Unlock a world of possibilities! Login now and discover the exclusive benefits awaiting you.
We are start loading the largest tables (SAP ECC Tables ). We estimate that it may take 5-7 days to finish these tables.(e.g. MSEG, KONV ). But there is a tricky situation, SAP ECC only retains 3 days logs (72 hours). I need your advice --- By using fullload+CDC task will we lose some delta data ---- because of the log retention time less than the loading duration ? Speak in a simple way, A Task( Full Load + CDC) be affected by source system log retention time or not ?
CDC for a table is started BEFORE the actual fullload for a table is started to be sure to catch any change during the load. You can, and really should, see this in he logs you made while testing this.
As such the source DB log retention is irrelevant for a fullload+cdc.
If for other reasons you envision to ever need to start by timestamp earlier then the source DB retention then you could consider using a LOGSTREAM task where Replicate reads the transaction log and stores it in its own format on its own storage with its own user chosen retention. A minor catch in this is that you must have selected all tables early enough.
Are you sure you have to accept a 3+ day fullload? Can that not be tuned and improved? Any option for more parallelism/partitioning? More load streams? Appropriate priorities on tables such that the last table to be started (alphabetically) is not the longest one to load? The slowest table to load should ideally be made the first one to start loading.
HTH,
Hein
Hello Hein,
Thank you for your timely reply. I assume there is no data in the incremental process during full load.

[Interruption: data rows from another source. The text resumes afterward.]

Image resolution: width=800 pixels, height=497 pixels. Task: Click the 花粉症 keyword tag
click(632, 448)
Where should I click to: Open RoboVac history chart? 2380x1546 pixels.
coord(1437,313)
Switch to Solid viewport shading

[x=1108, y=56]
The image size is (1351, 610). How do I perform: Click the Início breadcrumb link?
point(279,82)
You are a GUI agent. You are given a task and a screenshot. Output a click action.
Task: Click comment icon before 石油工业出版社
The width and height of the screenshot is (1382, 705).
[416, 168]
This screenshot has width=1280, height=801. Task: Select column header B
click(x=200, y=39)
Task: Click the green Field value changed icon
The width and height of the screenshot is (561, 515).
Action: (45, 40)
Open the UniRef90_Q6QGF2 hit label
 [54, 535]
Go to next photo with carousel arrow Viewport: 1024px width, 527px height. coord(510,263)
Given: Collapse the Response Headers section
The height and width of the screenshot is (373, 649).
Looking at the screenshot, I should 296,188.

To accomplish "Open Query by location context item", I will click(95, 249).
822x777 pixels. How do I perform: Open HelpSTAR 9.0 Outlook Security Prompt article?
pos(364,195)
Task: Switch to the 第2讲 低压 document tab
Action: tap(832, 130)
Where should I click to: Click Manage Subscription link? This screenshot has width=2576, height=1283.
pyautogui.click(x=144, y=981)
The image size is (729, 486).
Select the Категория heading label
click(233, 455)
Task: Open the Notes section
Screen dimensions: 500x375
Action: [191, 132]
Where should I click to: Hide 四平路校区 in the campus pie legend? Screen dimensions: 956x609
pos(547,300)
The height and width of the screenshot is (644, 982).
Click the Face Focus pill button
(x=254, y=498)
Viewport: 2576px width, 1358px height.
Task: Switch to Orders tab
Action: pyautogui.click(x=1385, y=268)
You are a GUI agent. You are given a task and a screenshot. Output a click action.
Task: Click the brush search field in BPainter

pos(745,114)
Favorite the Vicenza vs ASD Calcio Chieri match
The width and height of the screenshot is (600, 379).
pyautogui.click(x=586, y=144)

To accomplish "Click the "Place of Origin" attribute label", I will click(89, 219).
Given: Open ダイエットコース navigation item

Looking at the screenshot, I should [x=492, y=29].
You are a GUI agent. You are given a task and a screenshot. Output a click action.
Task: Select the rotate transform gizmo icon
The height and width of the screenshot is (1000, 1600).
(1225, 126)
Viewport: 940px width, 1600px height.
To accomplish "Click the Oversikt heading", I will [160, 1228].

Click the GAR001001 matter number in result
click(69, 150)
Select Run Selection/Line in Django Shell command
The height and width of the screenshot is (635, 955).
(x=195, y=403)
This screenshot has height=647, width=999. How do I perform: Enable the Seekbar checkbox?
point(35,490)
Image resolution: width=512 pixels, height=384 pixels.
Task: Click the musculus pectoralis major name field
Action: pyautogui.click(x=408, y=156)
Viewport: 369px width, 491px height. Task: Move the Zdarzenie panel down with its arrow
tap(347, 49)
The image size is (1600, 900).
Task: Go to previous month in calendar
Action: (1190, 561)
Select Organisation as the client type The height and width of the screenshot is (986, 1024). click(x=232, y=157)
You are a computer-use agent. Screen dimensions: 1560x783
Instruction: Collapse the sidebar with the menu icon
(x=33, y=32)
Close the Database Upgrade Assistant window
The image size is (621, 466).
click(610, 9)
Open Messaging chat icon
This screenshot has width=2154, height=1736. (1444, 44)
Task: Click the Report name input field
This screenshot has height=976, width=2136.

But I saw your comments there will be irrelevant of the source log to the full load + CDC. But where and when exactly is the incremental data updated to the target system during full load?
Take Table VBAP as an example:
When the full load is done, the third line data amount is 300, But after the 3rd line completed full load , the whole full load is not done yet, and then the 3rd line increased into 1500, so when will the change of 1500 be reflect ?
Specific e.g. in Qlik Replicate ---Below 5 tables in the red box are executing a full load, and there is no data in the change processing until the full load is completed and then incremental data comes in.
Please correct me if i misunderstand.
If you look at Monitor - FullLoad - Click on 'Loading' elevator bar. There is a column 'Cached Changed'.
Those are the changes done on source while the table was loading and they will be applied immediatly after the fullload for that table is done. Immediately after that the table is 'live' and updates may be seen in the Monitor - Change Processing page. I often like to sort that by descending last change date&time.
Trust but verify - study the REPTASK_xxx.log! First with default information loging level, and "PERFORMANCE' set to trace typically. Once you understand most of that, switch on 'trace' level logging for LOAD and UNLOAD for a few minutes and study that. After that's back to informational try SOURCE_CAPTURE for a few seconds - to trace.
Enjoy.
Hein.